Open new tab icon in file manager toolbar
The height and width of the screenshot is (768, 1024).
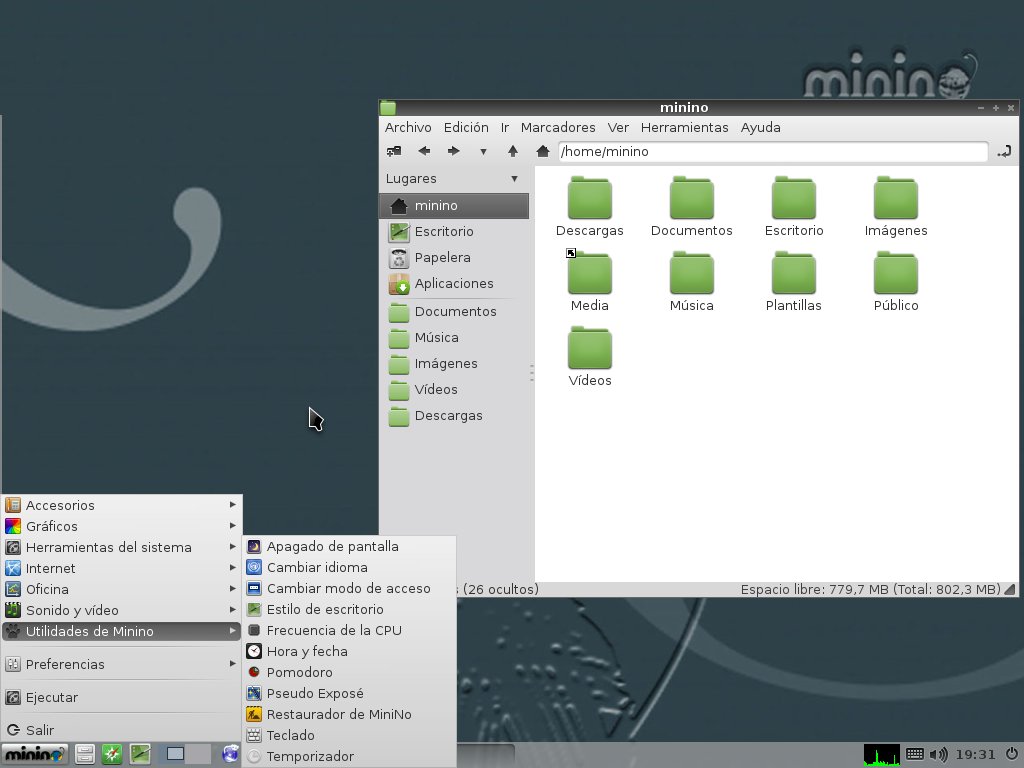(x=394, y=151)
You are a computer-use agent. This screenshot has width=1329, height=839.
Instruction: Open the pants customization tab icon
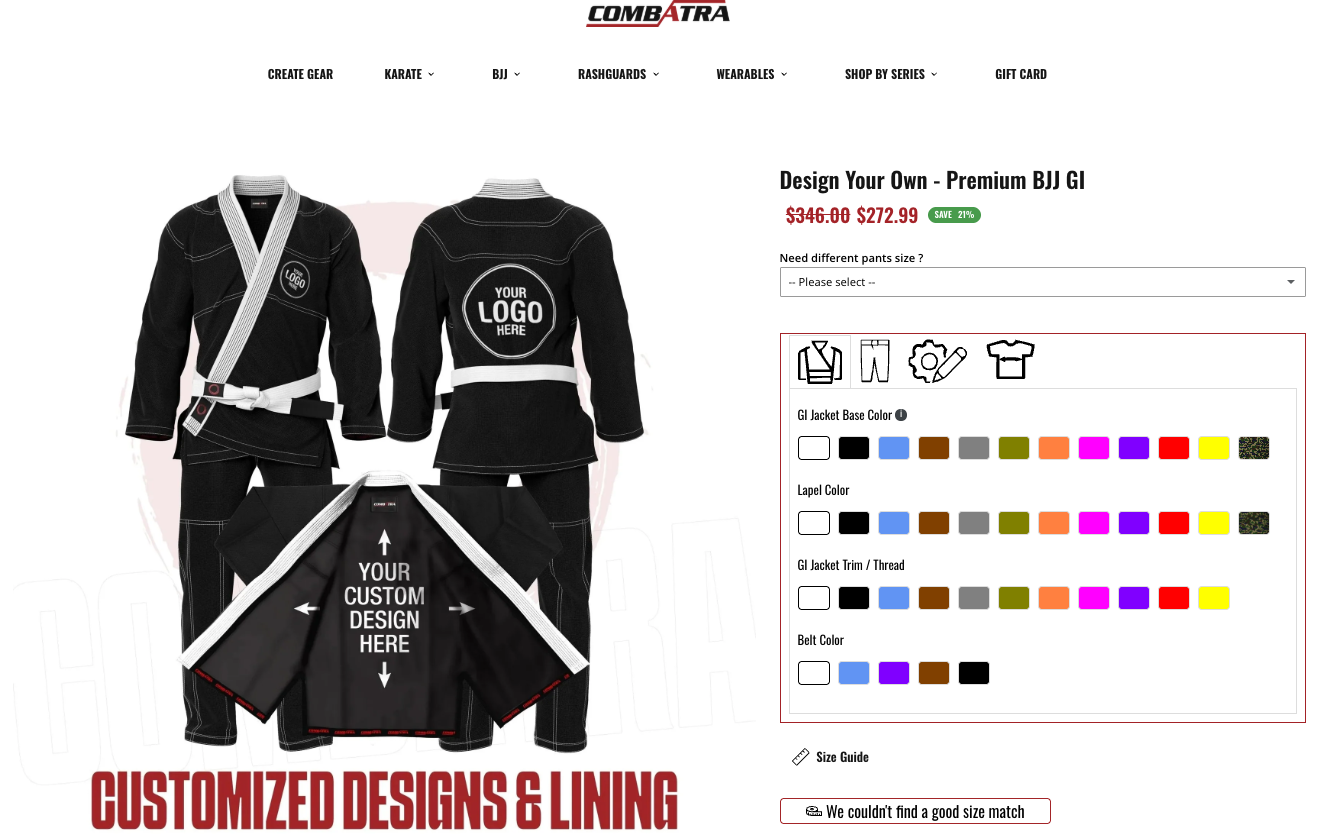tap(875, 361)

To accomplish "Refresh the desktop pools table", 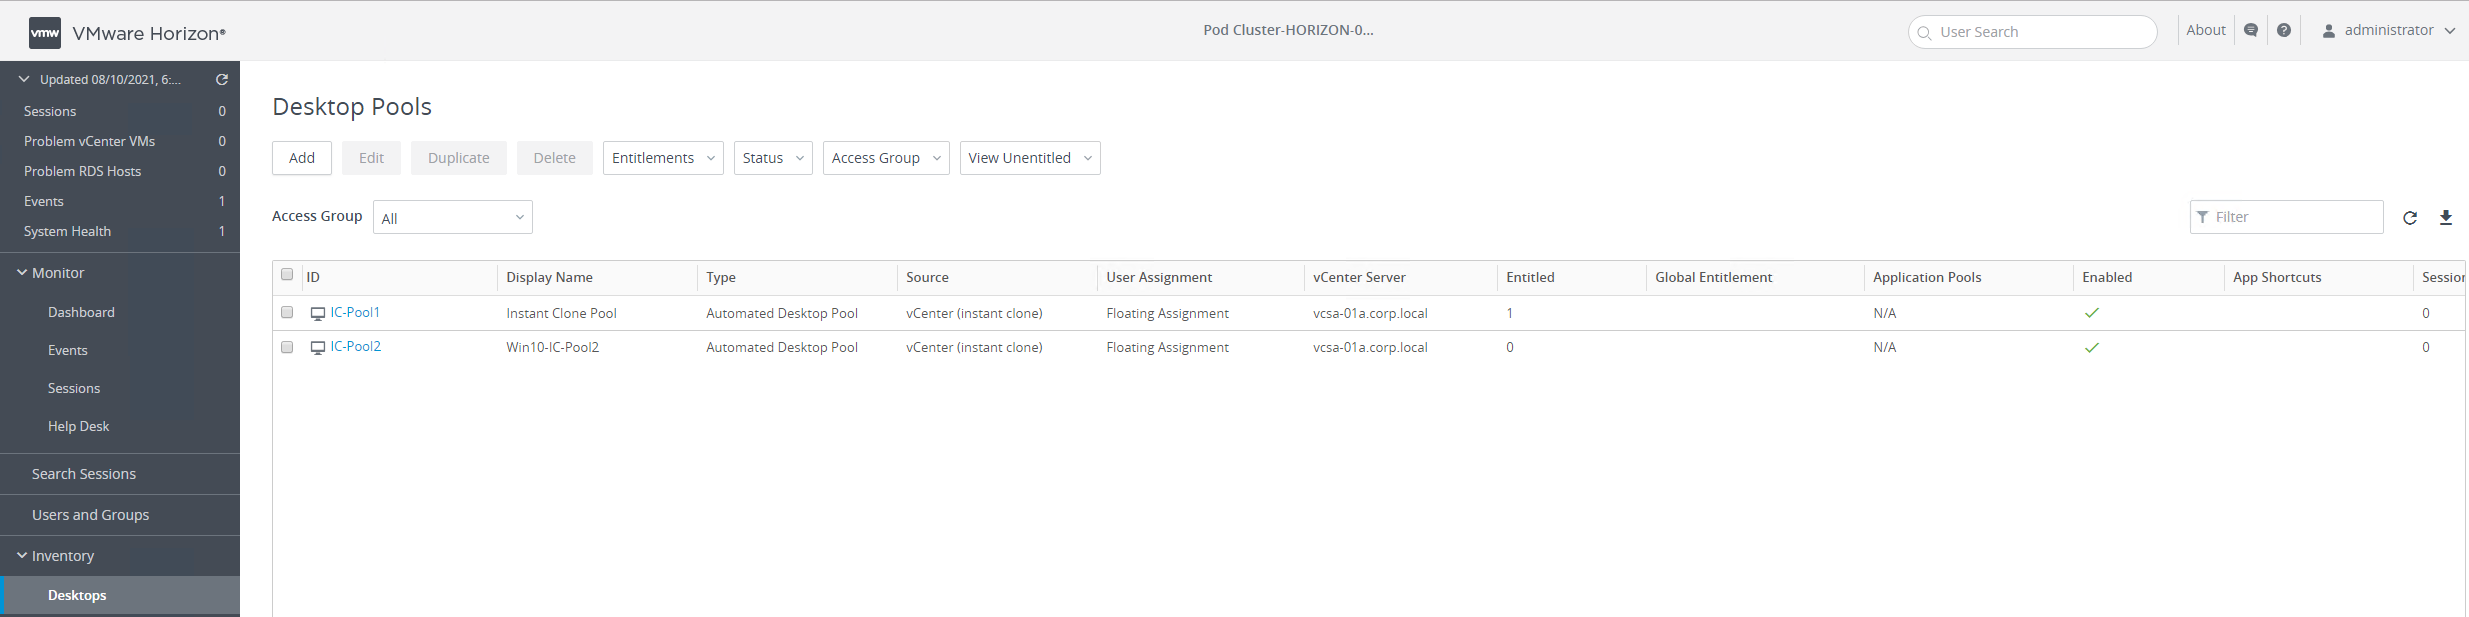I will pos(2410,218).
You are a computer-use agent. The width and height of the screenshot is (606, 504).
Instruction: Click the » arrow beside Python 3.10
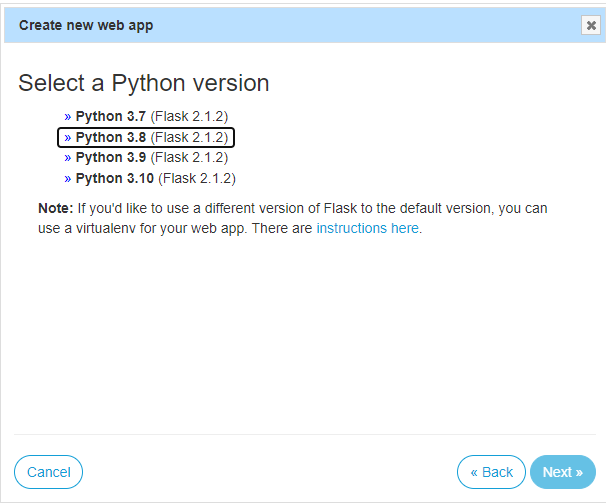point(68,178)
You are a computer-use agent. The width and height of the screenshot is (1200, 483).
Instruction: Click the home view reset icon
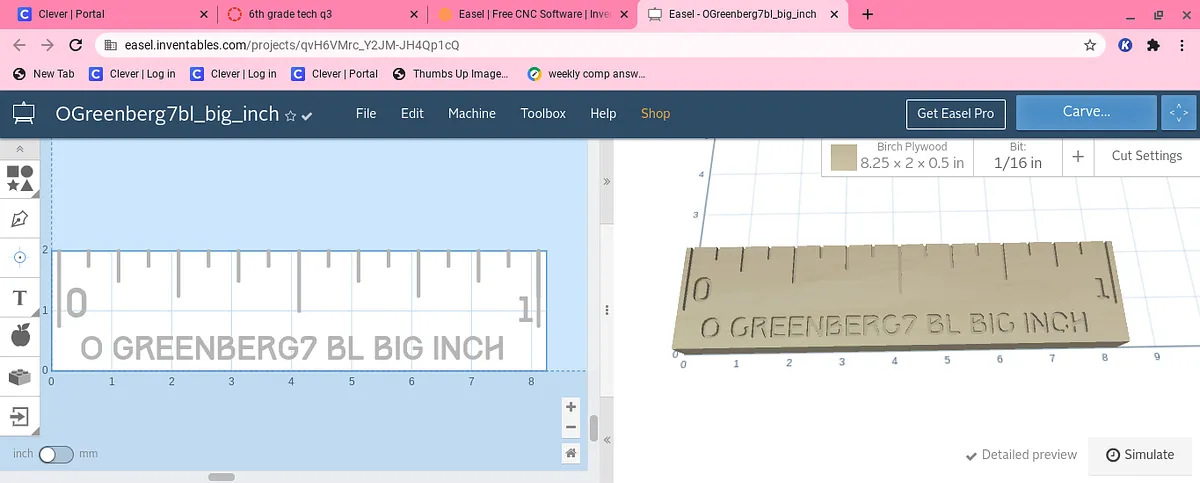[571, 453]

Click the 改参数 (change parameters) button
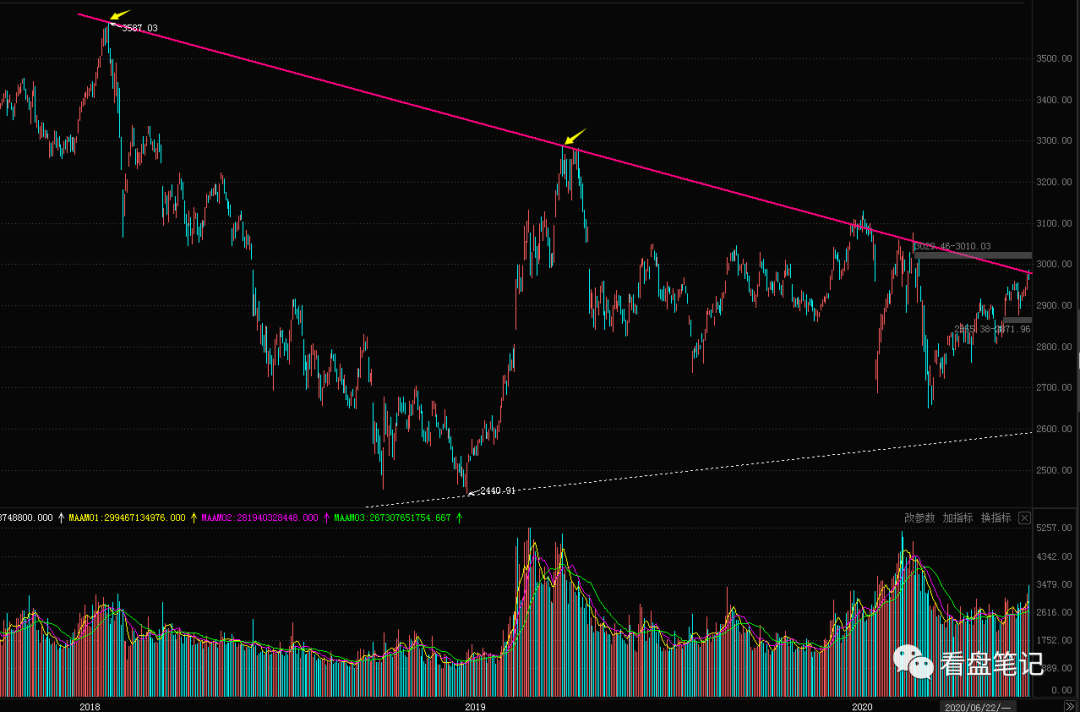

• EXERCISE AIM:
In the data above, count the lines where the word "computer" appears; reply with the number only.

• ANSWER TO THE EXERCISE:
3